A better approach is to pick ONE job function in ONE industry and customize all your career marketing documents to that niche. This will deliver better results.
If you don’t get the interest you want or decide you want to go in another direction, you can always pivot later, but it’s typically better to finely target your search.
Update and improve your documents
Regardless of whether you are actively looking for another job or not, you should have an updated résumé and Linkedin profile standing by for the “what if” scenario.
What if you lose your job all of a sudden? It could be due to down-sizing, right-sizing, something-sizing. Who knows? It doesn’t matter – you’re out of a job.
What if your significant other is relocated to another city/province/country/planet and you are forced to quit your job and find another?
What if your boss is a jerk and you have to quit because you can’t take it anymore?
What if you get fired? I’m not judging here but it happens.
Failure to be prepared when the poop hits the fan means that you could be sideswiped and then be scrambling at the 11th hour trying to get your résumé , cover letter, and Linkedin profile in order while job opportunities are passing you by because – guess what – YOU’RE NOT READY!
Or worse, you slap something together (which is never a good idea) and send out what is more than likely a crappy résumé that doesn’t get selected for the interview. You’ve wasted your time plus didn’t make a great first impression.
What you need is a powerful résumé and Linkedin profile that has been updated with all your contributions, quantifiable accomplishments, education, and experience that are relevant to your target position (remember – you should go “niche”).

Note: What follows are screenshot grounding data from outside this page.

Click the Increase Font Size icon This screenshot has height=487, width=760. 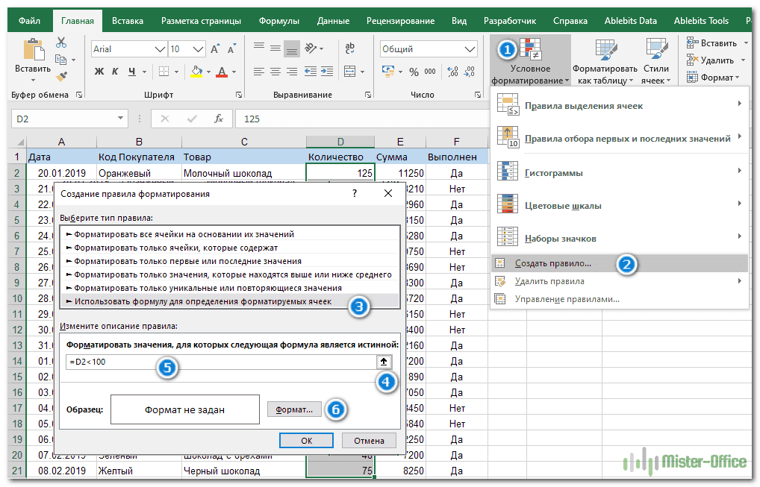(215, 49)
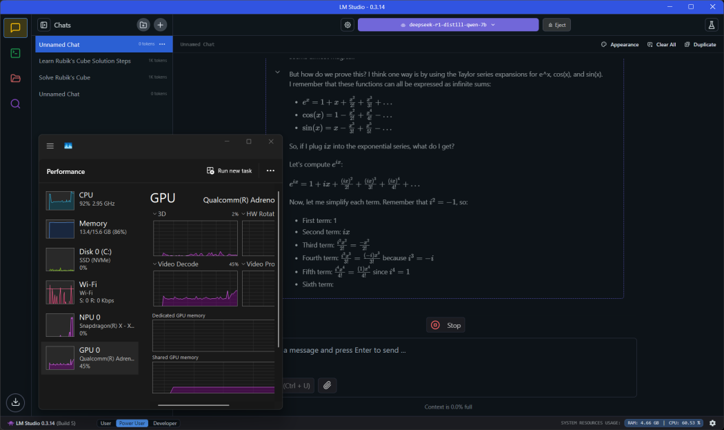The height and width of the screenshot is (430, 724).
Task: Open the Discover search icon
Action: click(x=15, y=104)
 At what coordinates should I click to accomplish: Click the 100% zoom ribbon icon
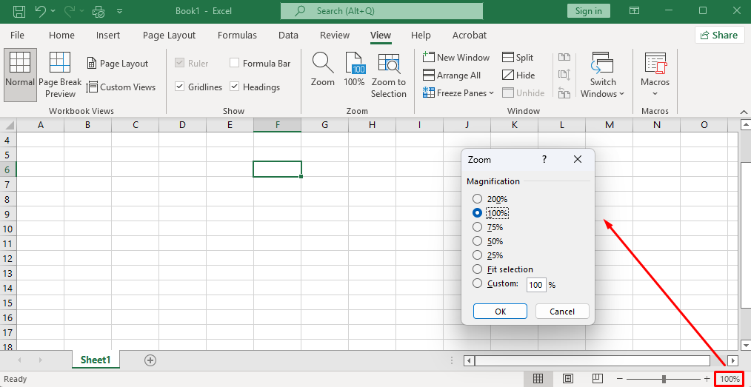pyautogui.click(x=354, y=64)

You should also create an accomplishment-focused cover letter that complements your résumé and is compelling enough to get the human to actually want to read your résumé .

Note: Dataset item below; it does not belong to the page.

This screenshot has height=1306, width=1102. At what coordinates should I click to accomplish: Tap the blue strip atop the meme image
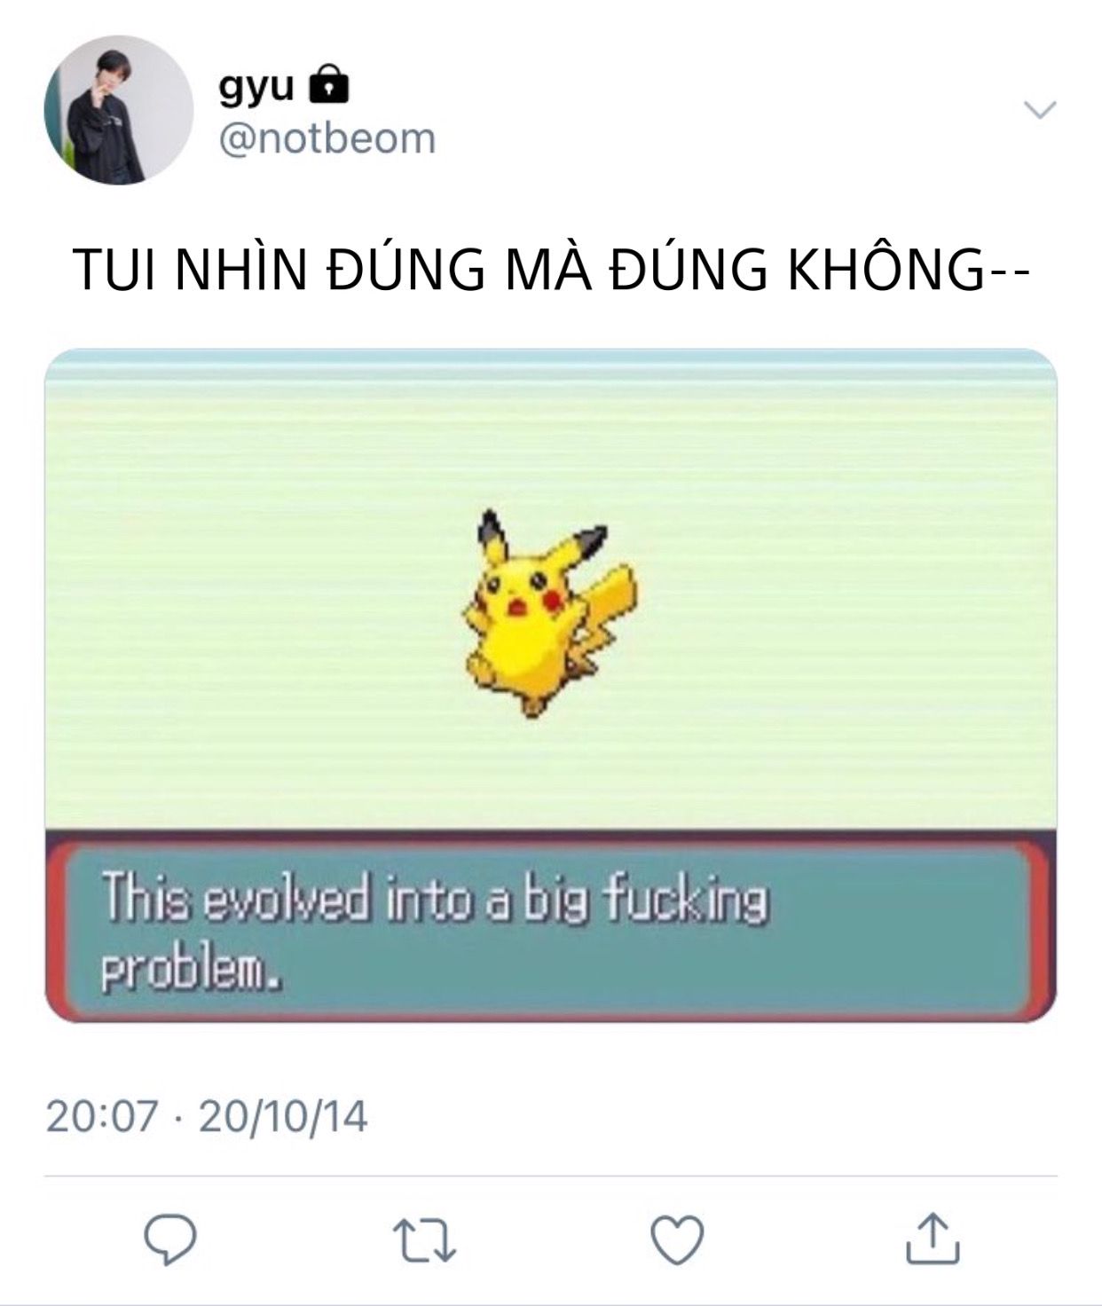point(551,363)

Create your value message ( elevator “pitch”)
If you are in a networking situation and someone asks you “What do you do?” are you able to come up with an interest-grabbing statement or do you default to the usual, boring “I’m a buyer for ABC Ltd?”.
I totally get why it’s easier to just give people your job title or what you do, but that can often be boring which is the exact opposite of what you should be striving for.

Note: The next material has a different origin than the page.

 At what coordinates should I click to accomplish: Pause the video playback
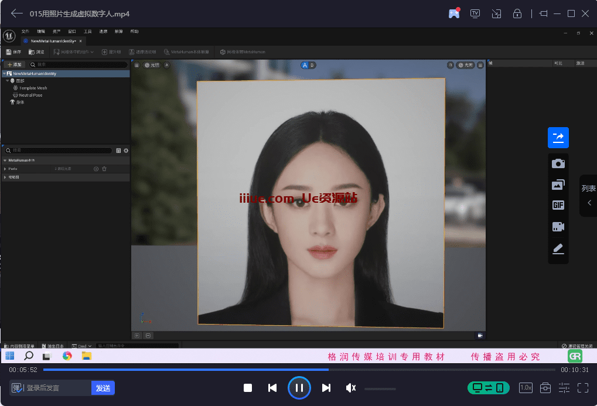pyautogui.click(x=299, y=388)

What you need is a short and snappy “elevator speech” (a.k.a. “elevator pitch”). Now, it doesn’t have to sound like a sales pitch, but it should definitely sell your unique value proposition.
Now, if you don’t like the “pitch” concept because it’s too salesy, I’ve got news for you – a job search process is actually a sales process, so it’s perfectly fine.
That being said, you could refer to it as a value statement or value summary. Basically, the “pitch” is your value messaging – who you serve, how you serve them and how they benefit from that.
I recommend you create a short, medium, and long sales pitch – oops, value statement – that you can use for different applications – like your résumé , cover letter, Linkedin profile. Or you could whip one out at a moment’s notice when you’re cornering someone in the elevator.
Get references in order
If there’s somewhere in the job search process where most jobseekers fail miserably, it’s getting their references in order.
They always leave it to the last minute which is a really bad idea. What if you’re going through the interview process for your dream job and now they want to speak to your referees, but you can’t get a hold of them in a timely fashion and you don’t have written references?
You could lose out on a job if you can’t hand over solid references at the drop of a hat.
You need to do 2 things:
Get written references from at least 3 referees.
Make sure you have the correct contact information of your referees and even alternate phone numbers so that you can get a hold of them quickly if you need to.
Ensure that you have primed your referees in case the employer contacts them for a reference check.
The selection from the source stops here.